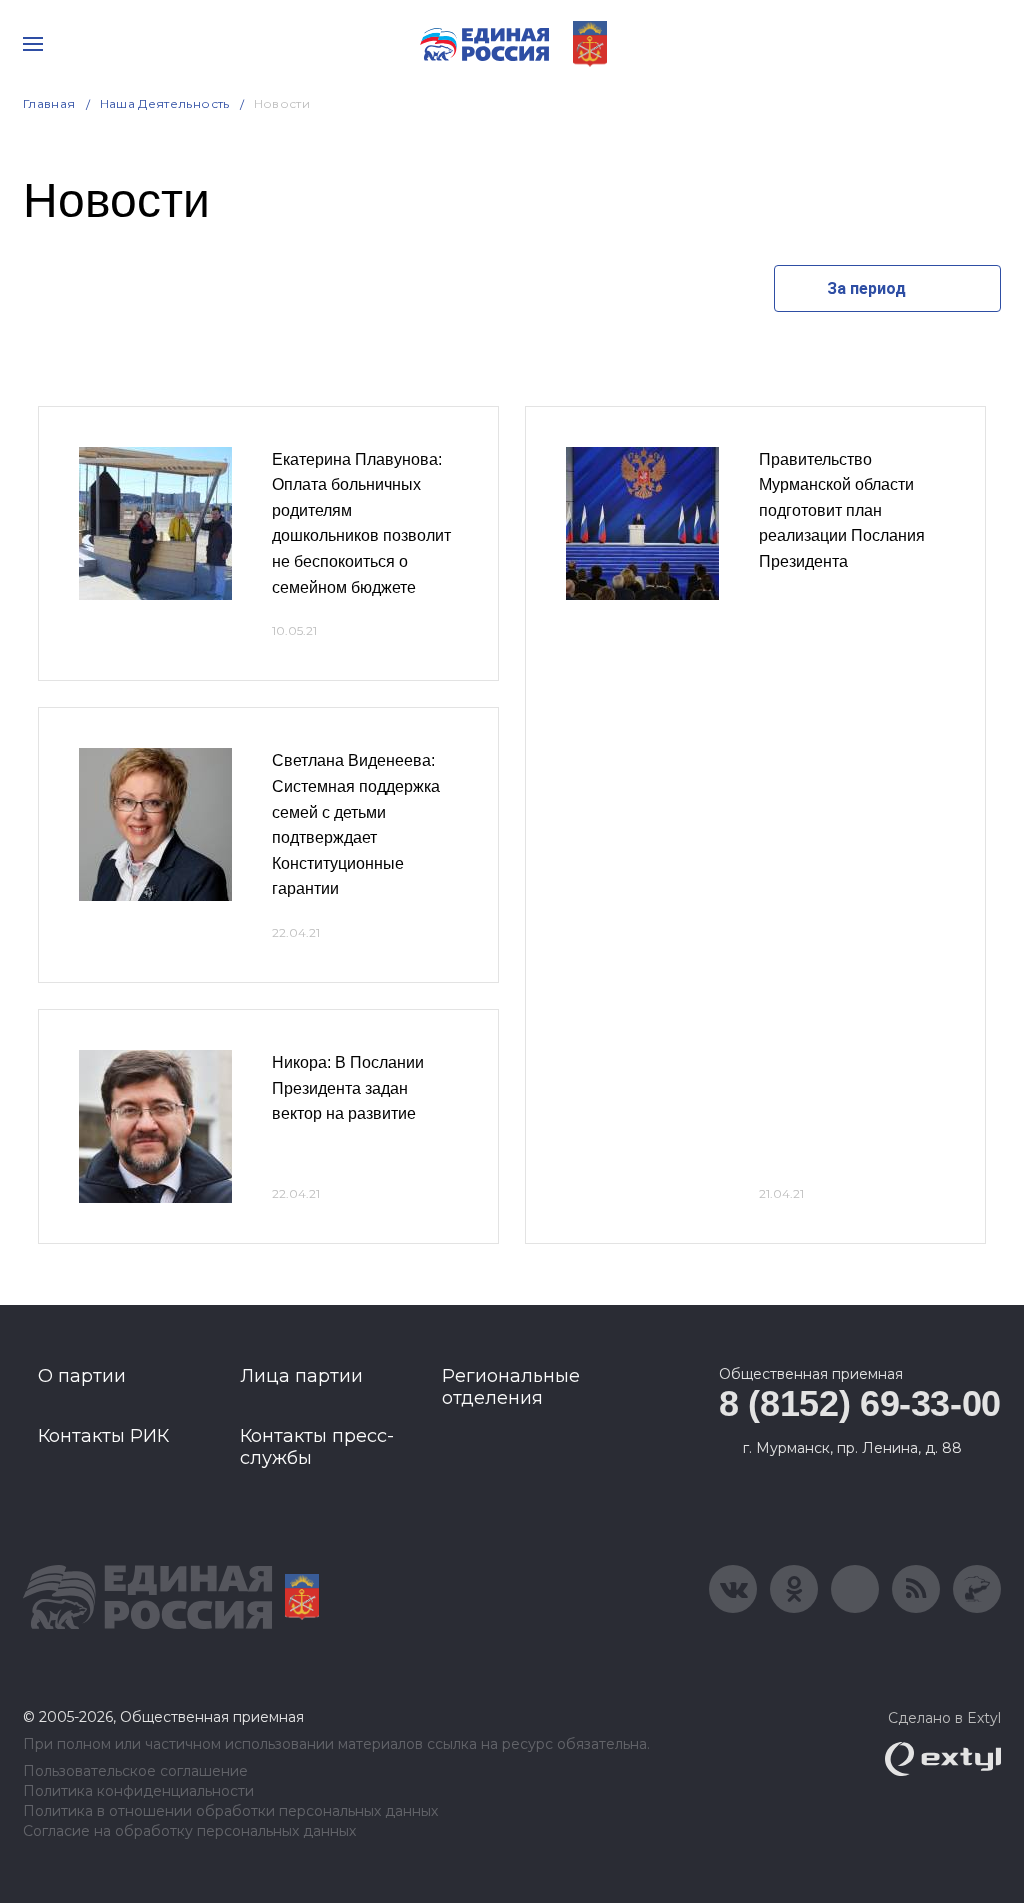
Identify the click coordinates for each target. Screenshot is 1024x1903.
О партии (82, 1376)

---

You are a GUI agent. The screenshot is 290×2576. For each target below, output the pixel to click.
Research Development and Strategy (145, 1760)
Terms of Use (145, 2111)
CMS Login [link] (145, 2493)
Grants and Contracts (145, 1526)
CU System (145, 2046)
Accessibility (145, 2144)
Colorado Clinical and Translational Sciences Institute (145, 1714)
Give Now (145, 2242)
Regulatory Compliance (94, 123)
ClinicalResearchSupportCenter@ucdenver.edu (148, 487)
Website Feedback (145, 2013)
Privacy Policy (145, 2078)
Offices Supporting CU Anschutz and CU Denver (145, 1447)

* * *

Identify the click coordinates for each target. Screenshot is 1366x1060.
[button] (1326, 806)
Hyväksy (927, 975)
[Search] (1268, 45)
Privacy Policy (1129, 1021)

What to work on
Identify every line above with the string "each" in it. Copy those lines.

Task output
Identify the click coordinates for each target. Screenshot is 1024x1903.
You are a GUI agent. The screenshot is 290×2576. For each target below, output the pixel to click.
Identify the click coordinates for each target. Screenshot is 1366x1060.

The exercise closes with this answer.